The short answer is yes, for Artbeats at least, 3D is much more difficult to shoot than standard 2D not only because it involves using two cameras, but also entails choosing subject matter that will work in 3D. Artbeats chose to use two RED ONE cameras for multiple reasons, the first being that Artbeats has been shooting 3D since before high quality 3D cameras were commercially available. Secondly, the RED ONEs offered us more flexibility and allowed us to shoot higher resolution and have control over more features than what the commercial cameras would offer. And third, having two cameras gives us the flexibility of using them for simultaneously standard 2D shoots, something that would not necessarily be true of using a 3D camera. While there are a few benefits to using a single 3D camera, such as simpler setup and ease of transport, making them perfect for certain types of productions, here at Artbeats it’s not about simplicity. We choose to go the extra mile, and transport more equipment, because it allows us to offer our customers more versatility and higher quality 3D footage. Camera choice is just the first step. No matter which camera(s) you're using, you still have a lot of other factors to take into account when shooting 3D.
Our cameras are mounted on a side-by-side rig on a tripod and then genlocked. The cameras then need to be correctly configured for the shot because the interocular distance between the two lenses is very important to get the right S3D look. This interocular distance is based on lens selection, depth cues, target screen size, depth of field, size of the subject, distance to the subject, how strongly you want the 3D effect to appear in your final project, and several other factors. It's not quite as simple as setting up two cameras with the lenses eyewidth apart! Poorly shot S3D can spoil the 3D illusion, look "funny" or "miniature" and even cause headaches, eyestrain and nausea in the audience, so it takes time, precision, practice, and a full comprehension of what makes 3D work to get it right, and that process is fairly time consuming. There are many rules to shooting 3D correctly.
Once all of this setup is complete, it's time to shoot the scene. Shooting 3D is different than 2D because good 3D is not necessarily just "2D with depth." You need to make sure that your shot "fits" and will work in 3D. All the pitfalls of standard cinematography are multiplied in 3D cinematography and can ruin your shot! Then, during post-production, you'll need to use some form of 3D aware video editing software. We use After Effects almost exclusively during post-production.

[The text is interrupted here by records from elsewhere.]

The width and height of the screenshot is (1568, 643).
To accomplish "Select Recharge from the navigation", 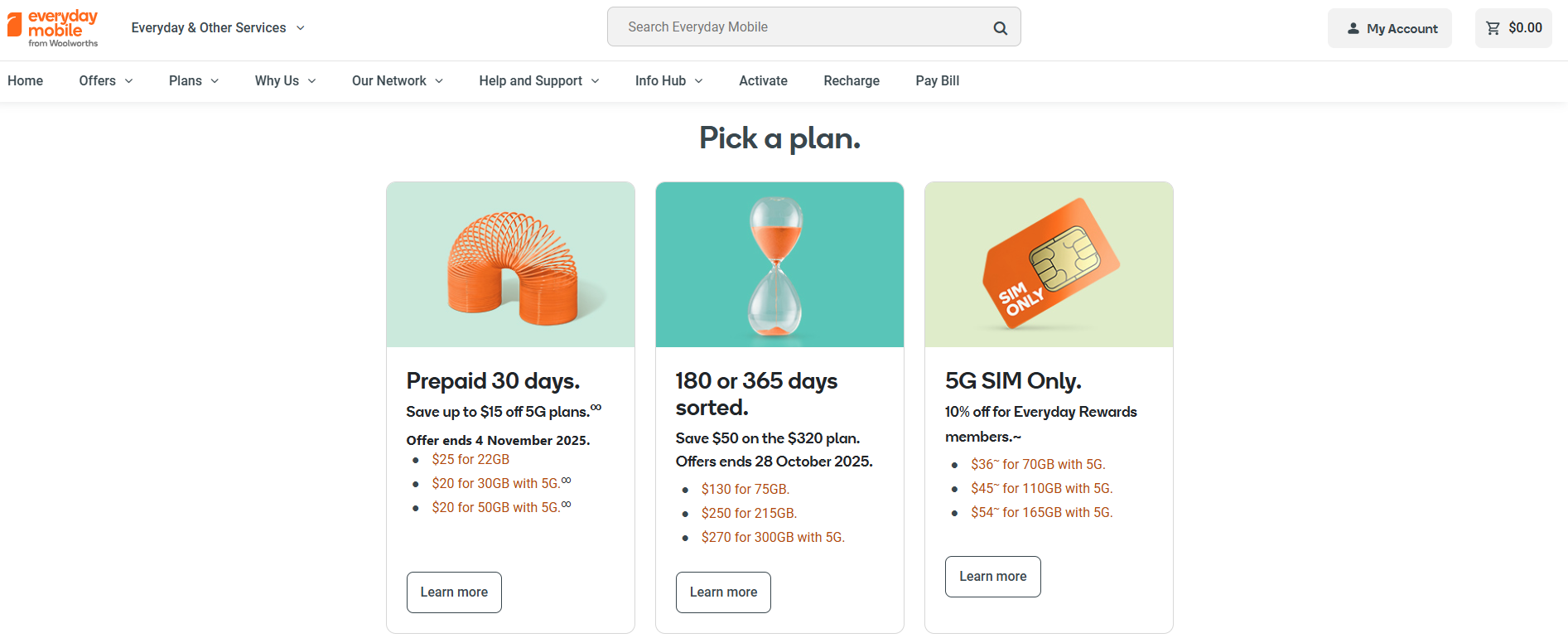I will (851, 80).
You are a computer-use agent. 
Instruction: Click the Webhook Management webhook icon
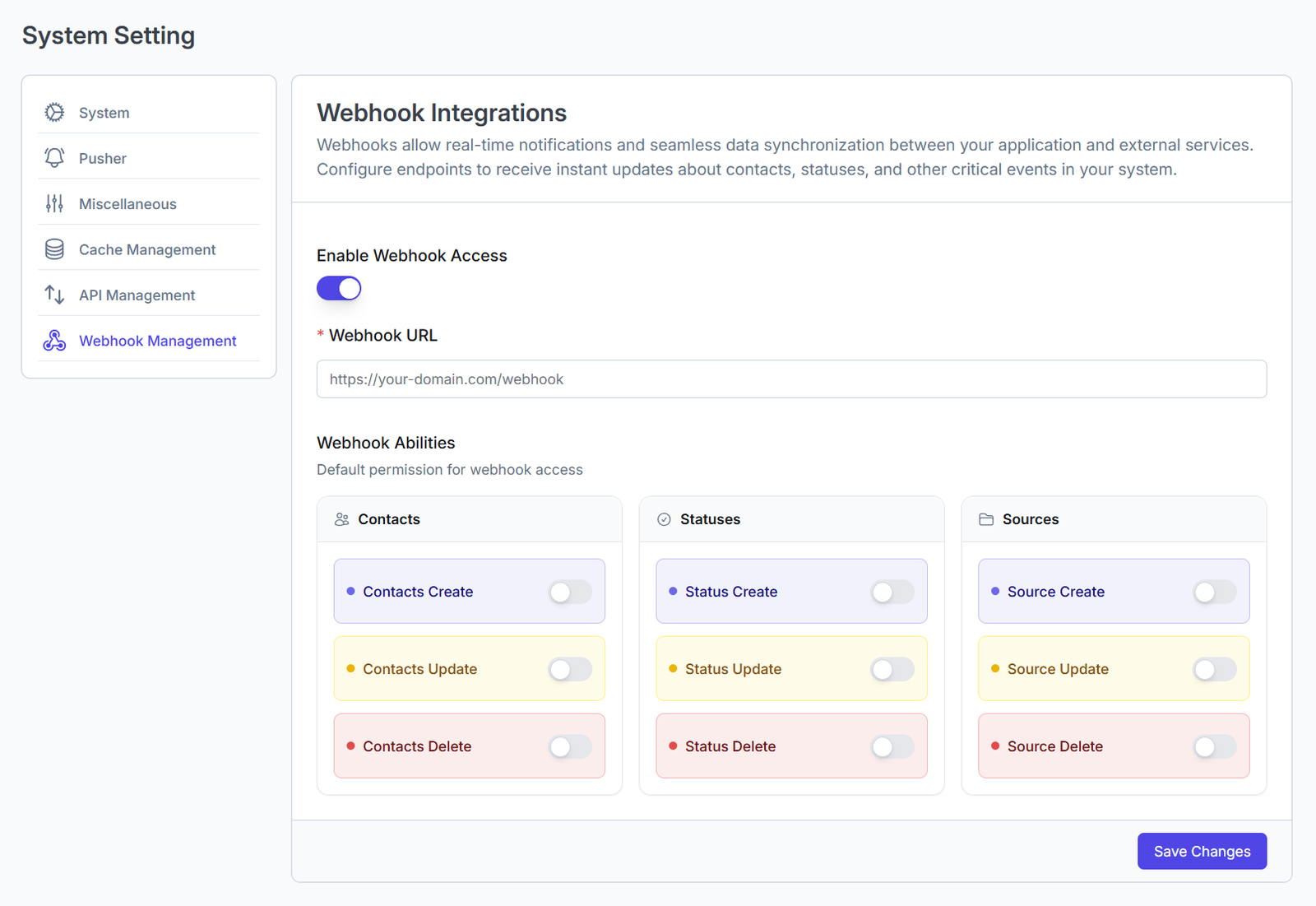[54, 341]
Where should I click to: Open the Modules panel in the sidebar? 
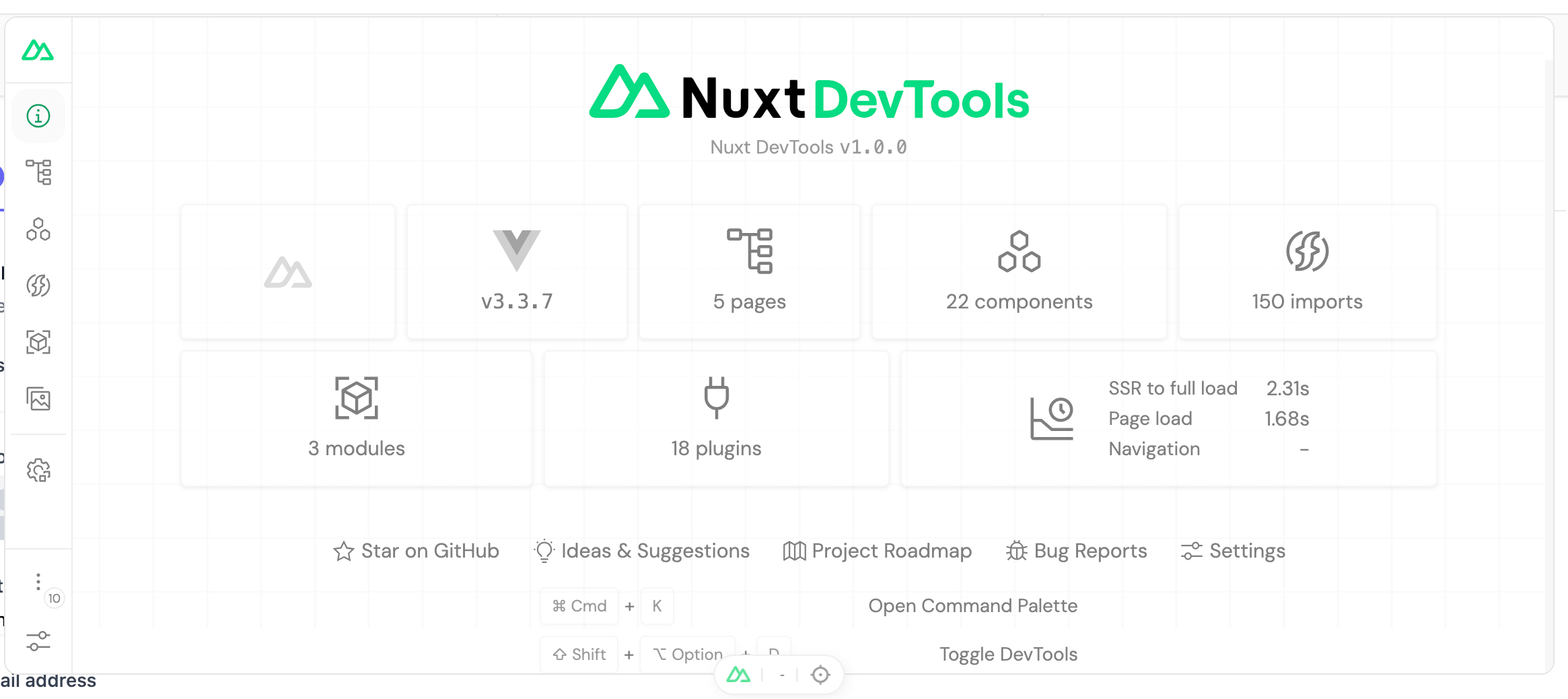(x=38, y=342)
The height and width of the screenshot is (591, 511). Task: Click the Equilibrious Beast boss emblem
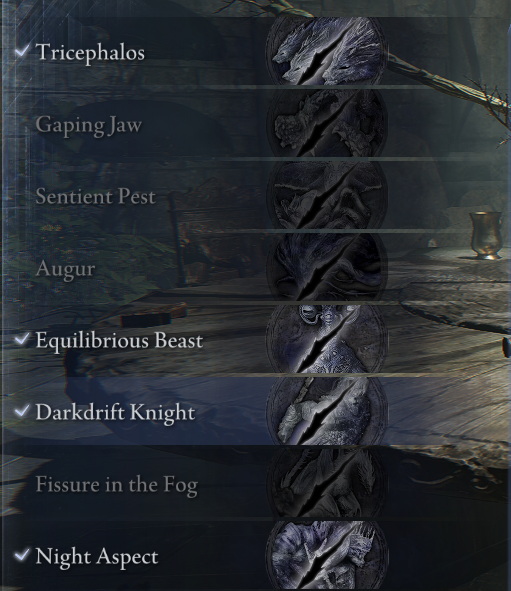tap(326, 339)
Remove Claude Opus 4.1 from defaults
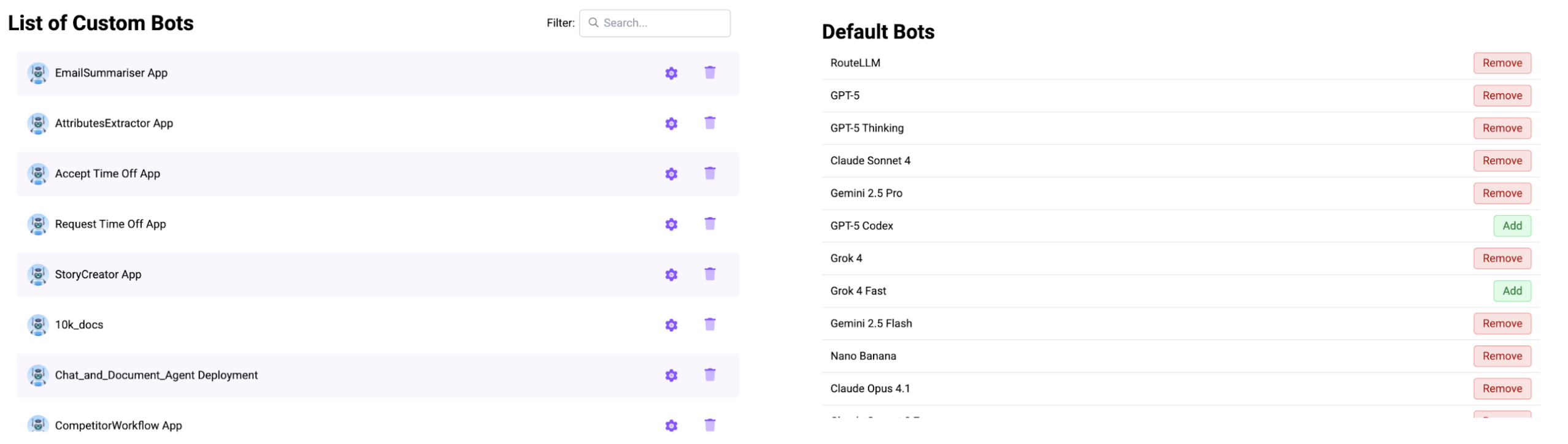Image resolution: width=1568 pixels, height=444 pixels. 1502,388
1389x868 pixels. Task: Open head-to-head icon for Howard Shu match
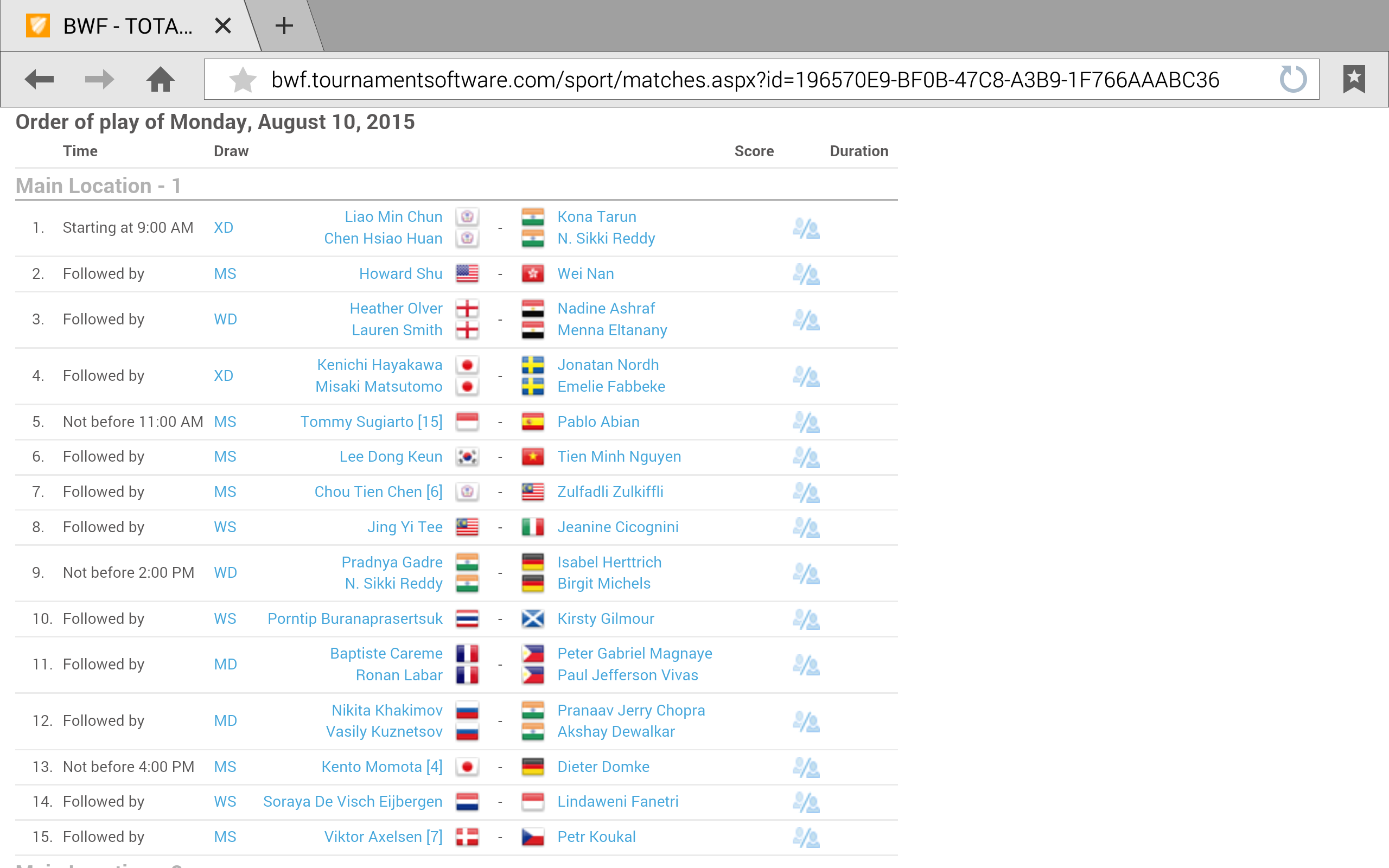806,275
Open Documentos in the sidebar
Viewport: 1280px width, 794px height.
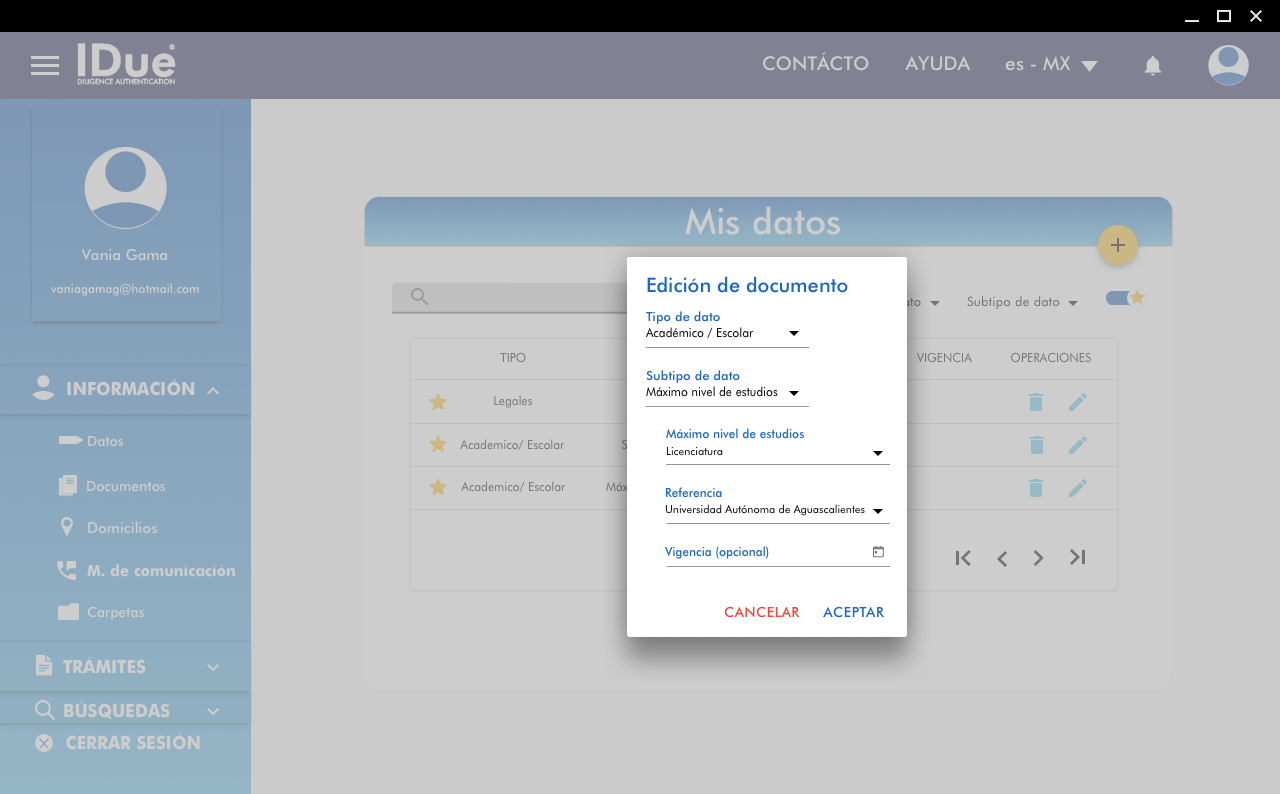point(125,486)

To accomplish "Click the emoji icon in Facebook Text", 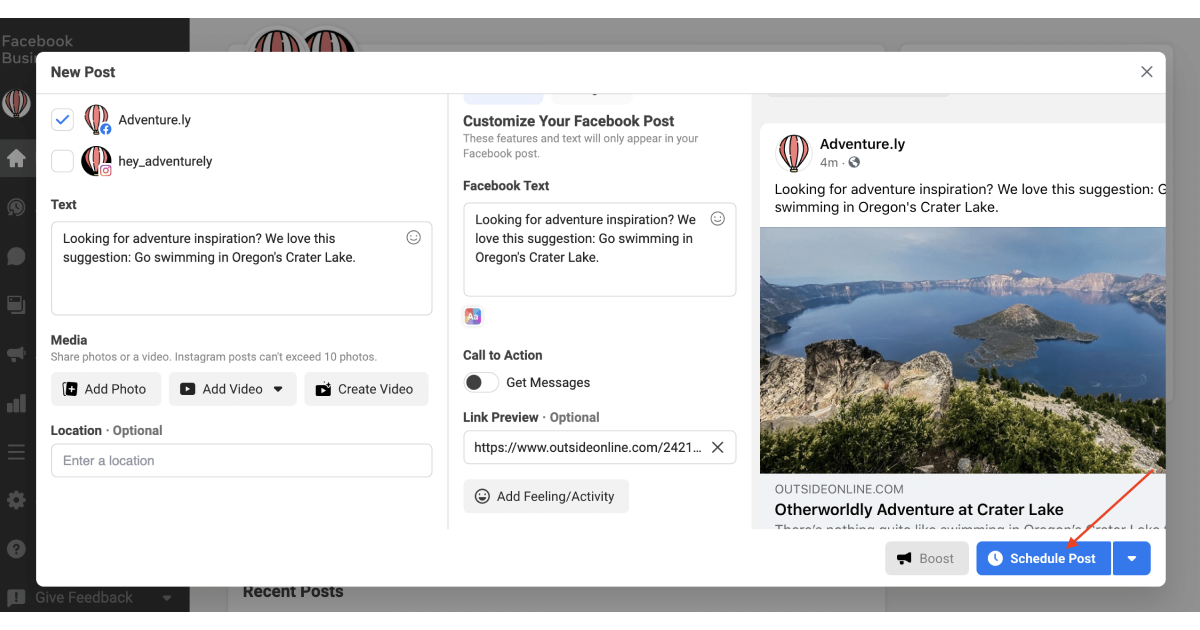I will point(717,219).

The quality of your final output will depend on the decisions you make throughout the shooting and editing process. When everything is set up correctly, 3D is a great way to enhance your production!
Artbeats S3D footage is provided in your choice of several different versions. The high resolution 4K Right & Left Views (not always available) let you keep all your options open with regard to parallax and frame crop, while the HD Separate Right and Left Views contain all the color and geometry adjustments applied to the 4K versions, plus they've been aligned for optimum parallax. The HD Side by Side Stereo Pair option contains the HD right and left versions squeezed into one 1920x1080 frame. This is the most common S3D format accepted by readily available 3D TVs.
Artbeats also provides important metadata for each S3D clip. Interocular separation, positive parallax percentage and suggested maximum display size are all provided for every S3D clip! See our S3D Video Guide http://www.artbeats.com/s3d for more information.
If you are interested in learning more about shooting S3D, a good place to start is with the 3D Movie Making: Stereoscopic Digital Cinema from Script to Screen by Bernard Mendiburu.